Executive Summary. Problem definition, highlights, project plan

30 second pitch

  • Implement an Apache Spark Core application which aggregates the customer and sales data sets in HDFS
  • Report total sales revenue in each state for the year, month, day and hour granularity

highlights

  • Data is stored in text format
  • Design considerations for both finite and a large number of customers
  • Uses Apache Spark’s Python APIs for RDD
  • Performance may be affected if the data is skewed for example if a handful of customers are responsible for the majority of sale. A python script has been provided to check the skewness of input data
  • Data pipeline executes inside the Docker containers, on a development machine. Executing a single make command will build the Docker containers for Apache Spark and Apache Hadoop, initialize the environment, verify input data and generate output report
  • Complete source code, runnable docker containers and documentation, including the source code of this presentation is available in a public repository on Github
  • This is a proof of concept only and it is not production ready, yet. The project plan below provides an estimate of how long it might take to get it ready for production

project plan

Timeline may be pulled in by paralleling some tasks. Security, compliance and scope could affect the plan


compliance checklist

  1. there may be customer identifiable information in the input data
  2. there is no customer identifiable information in the output data
  3. security
  4. GDPR compliant
  5. architectural approval

Figure below shows the topology of how the data pipeline executes on a single node development machine

Data processing pipeline. A simplified view of transformations applied to input data by the script sales_by_states.py

Demo, walk through the code and discuss design considerations

A mobile friendly presentation can be viewed here It has been generated from the Rmarkdown present inside docs

Prerequisite

  1. Tested on Ubuntu 16.04
  2. Requires docker 18.09.6 and docker-compose 1.24.0 to be available and ready to use
  3. Requires make
  4. Execute the commands in bash
  5. Assumes that input data is clean

    You may need to configure a proxy to pull the docker images. Do not run in production !!

Recorded information
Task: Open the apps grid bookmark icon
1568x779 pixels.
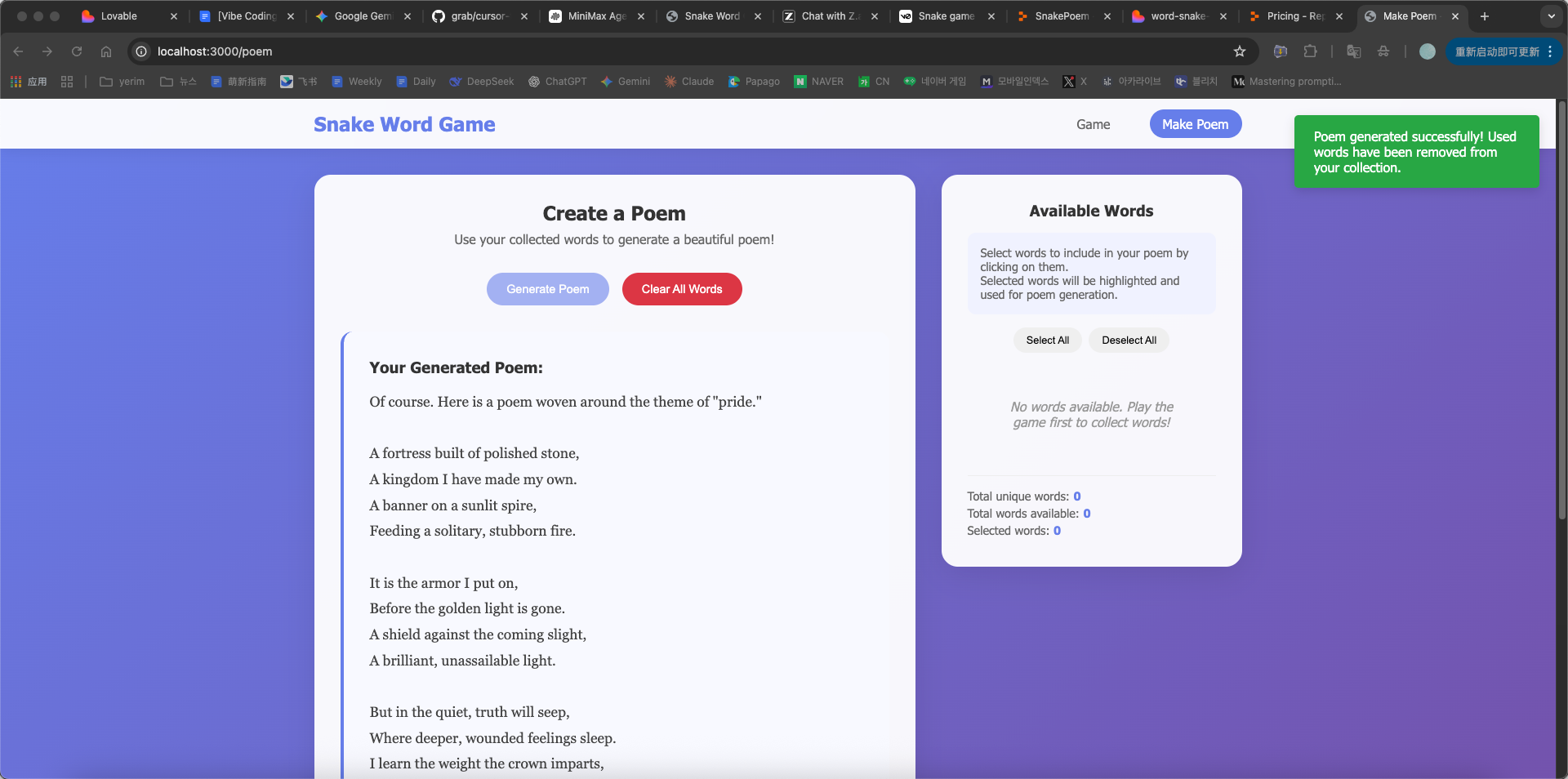Action: click(67, 82)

Given request A
Name every time granularity at which the Spark sales project summary says state revenue will be reported.
Given request B
In the Spark sales project summary, switch "Ubuntu 16.04" to "Ubuntu 18.04" and write out everything from "1. Tested on" down to "in production !!".
Given request C
Pick up the Spark sales project summary after its last line and keep writing.
The listing is separate material and has nothing to do with the Spark sales project summary.

Final answer A
year, month, day, hour

Final answer B
1. Tested on Ubuntu 18.04
  2. Requires docker 18.09.6 and docker-compose 1.24.0 to be available and ready to use
  3. Requires make
  4. Execute the commands in bash
  5. Assumes that input data is clean

    You may need to configure a proxy to pull the docker images. Do not run in production !!

Final answer C
Start here

Data pipeline executes inside the docker containers, on a development machine. The entire pipeline is automated through a self documented makefile. Executing make command in the root of this repository will build the docker containers for Spark and Hadoop, start them, verify input data and generate the report

Either execute make in the root of the repository or execute individual commands make setup start verify report. Most commands are idempotent

Explore other commands using make help

  $ make help
  all                            setup start verify report
  clean-output                   Delete output data
  connect                        To enter the Spark container
  report                         Print the output report and save it to a file
  setup                          Build Docker containers
  start                          Starts Spark and Hadoop. Jupyter is at localhost:8888
  stop                           Stop and remove the containers
  verify                         Check if the input data is skewed

Output of make report is shown below. It is saved locally as well as in Hadoop

  $ make report
  AK#2016#8#1#11#123458
  AK#2016#8#1##123458
  AK#2016#8###123458
  AK#2016####123458
  AK#####123458
  AL#2017#8#1#10#123457
  AL#2017#8#1##123457
  AL#2017#8###123457
  AL#2017####123457
  AL#2016#8#1#12#123459
  AL#2016#8#1##123459
  AL#2016#8###123459
  AL#2016####123459
  AL#####246916
  CA#2016#2#1#9#246912
  CA#2016#2#1##246912
  CA#2016#2###246912
  CA#2016####246912
  CA#####246912
  OR#2016#2#1#9#123456
  OR#2016#2#1##123456
  OR#2016#2###123456
  OR#2016####123456
  OR#####123456
  The report has been saved to hdfs://hadoop:9000/output and locally at dataout/sales_by-state.txt

When finished

Execute make stop on your host machine. This stops and removes the containers

Areas of improvement

  1. HDFS should preferably be on a separate machine or a cluster. Same for Apache Spark
  2. Better management of data at rest
  3. Auto generate test data of adequate size and auto load it in Hadoop
  4. Add unit, functional and integration tests
  5. Add performance tests and harvest performance metrics for Apache Spark

Is my data skewed? Identify and eliminate hot spots

Run check_input.py from the host machine

Now run the same script directly inside the container


  1. If the data is skewed, it may not be partitioned properly and could create a hot spot
  2. Quantiles could provide a more effective measure of skewness
  3. Notice the difference between real, user and sys times
  4. Notice that the user time is more than real time inside the container

What does the output data look like? Plot the output and download summarized output data


Check Spark performance metrics using sysstat Plot the performance metrics as an interactive time series


This chart shows sysstat metrics for 4 executions of sales_by_states.py job. The metrics are reported by the quantile given in the table below

metric unit quantile
cpu %busy 75%
disk %util 99.5%
runq unit 99%

Folder dataout contains sysstat metrics for CPU, memory, network, disk and proc, after you run the collect-sar and parse-sar commands inside the jupyter container. head -n2 dataout/*.dat

How can we improve performance?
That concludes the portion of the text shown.